╭─ Trecho selecionado
Rapidamente desenha-se o conflito que vai dividir a família. A mãe quer tratar o filho de um jeito, enquanto o pai, militar, de outro. Convencido de que o "diferente" desestabiliza as pessoas que reagem excluindo o garoto, ele resolve treinar o menino para a guerra. Ele recebe tratamento de choque, é treinado para bater e arrebentar, antes que o atinjam. Isso, é claro, desconcerta, mas remete ao tema central da obra de um dos mais importantes autores de Hollywood – Arthur Penn. Para ele, em clássicos como Um de nós morrerá e Bonnie & Clyde – Uma rajada de balas, a verdadeira tragédia americana é essa capacidade que a sociedade dos EUA tem de só resolver seus conflitos pela violência.
O contador não é um filme terapêutico, ou só terapêutico, mostrando como o herói desenvolve suas habilidades e supera limitações. Na verdade, ele nunca supera completamente. E o roteiro de Bill Dubuque mistura várias linhas – linhas demais, para quem acredita que, por ser ação, o filme tem de ser simplificado.
╰─
╭─ Dados brutos
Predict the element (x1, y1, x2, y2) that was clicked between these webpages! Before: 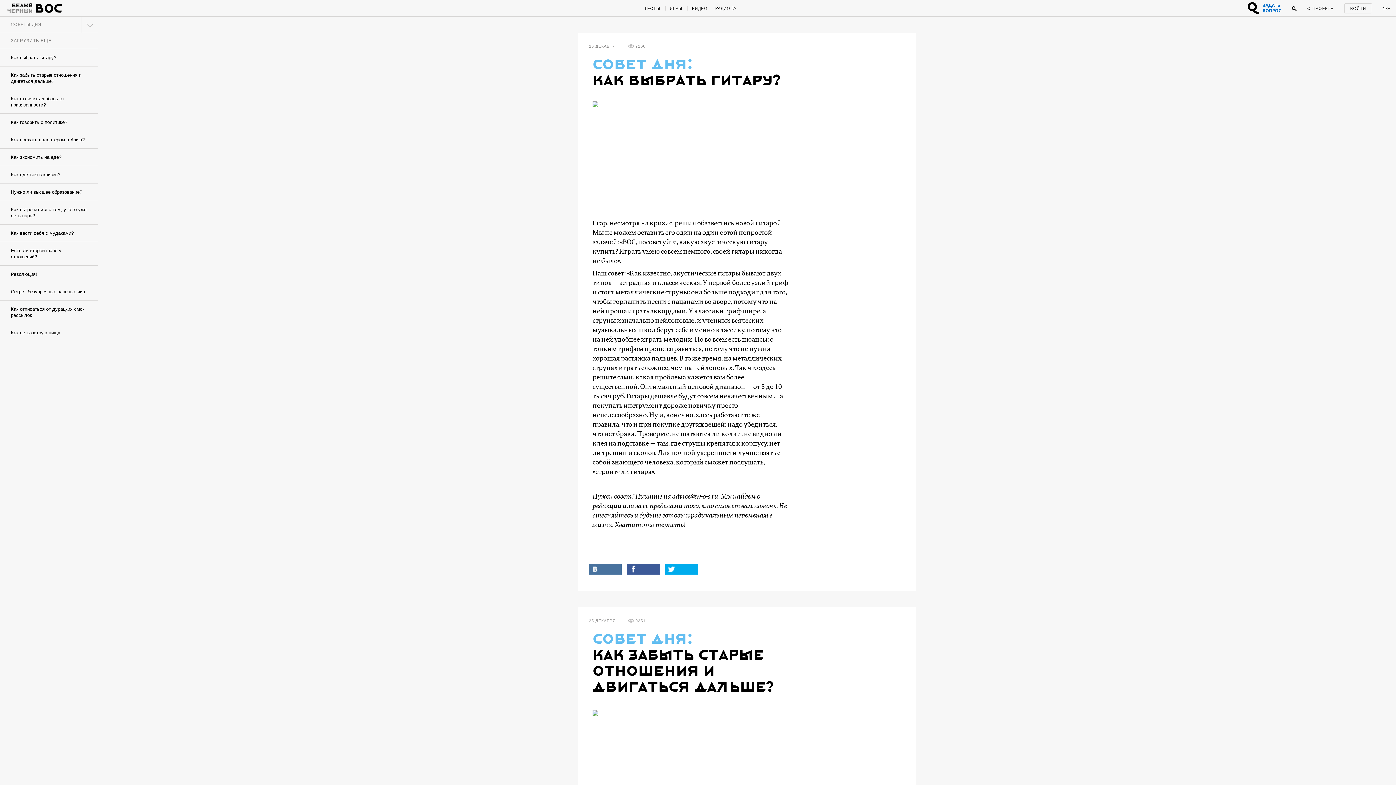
╰─
╭─ Dados brutos
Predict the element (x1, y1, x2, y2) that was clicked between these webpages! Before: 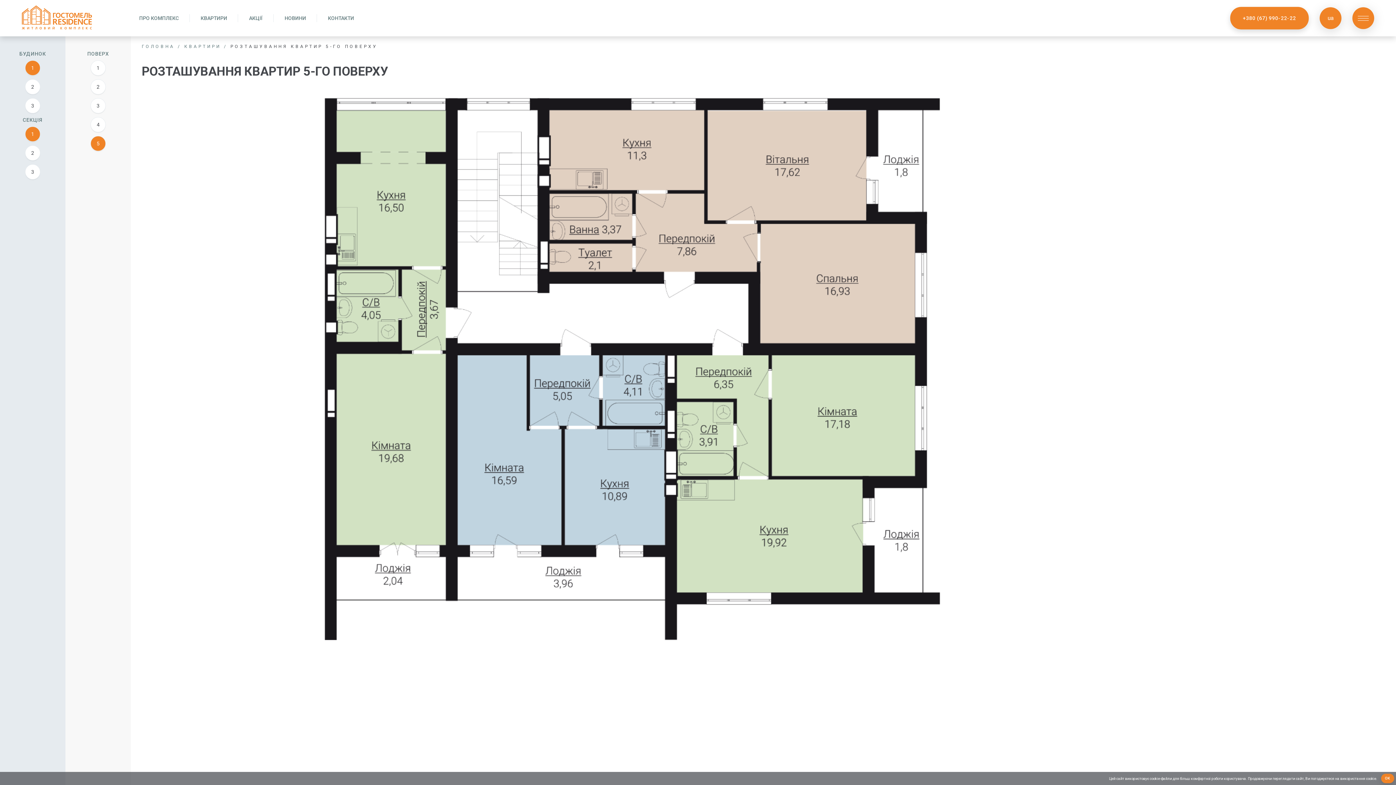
╰─
== Tarefa escrita 1 ==
De acordo com o texto sobre o filme O contador, qual é a profissão do pai do menino?
== Tarefa escrita 2 ==
Prolongue o texto sobre o filme O contador a partir da última frase apresentada.

== Resposta 1 ==
O pai é militar.

== Resposta 2 ==
Existem a origem familiar e a transformação do protagonista no contador. O agente do Tesouro que quer saber quem é ele e recruta mulher com passado nebuloso para rastrear suas atividades na rede. O milionário que contrata o contador para uma auditoria em sua empresa. Dinheiro está sendo roubado, ou assim parece. Surge um assassino profissional que, com seu staff, começa a fazer uma limpeza, para proteger alguémna empresa. E ainda existe a garota que vai subverter a vida do contador. Por ela, o personagem de Ben Affleck vai sair da sua zona de segurança, correr riscos.
O melhor de O Contador são certos momentos intimistas. O diálogo do herói com a garota, com seu histórico de dificuldade de inserção social, o reencontro com o irmão. A solidão do herói, e mais que a solidão, a forma organizada e metódica como ele leva a vida.
Como "herói", e por sua condição particular, ele realiza a mística dos mocinhos que são condenados à vida errante. Há uma trágica impossibilidade de contato, físico e até visual. Ben Affleck é perfeito. Assume a "matemática" do seu roteiro com Matt Damon e encontra o seu herói, como o amigo encontrou o dele em Bourne.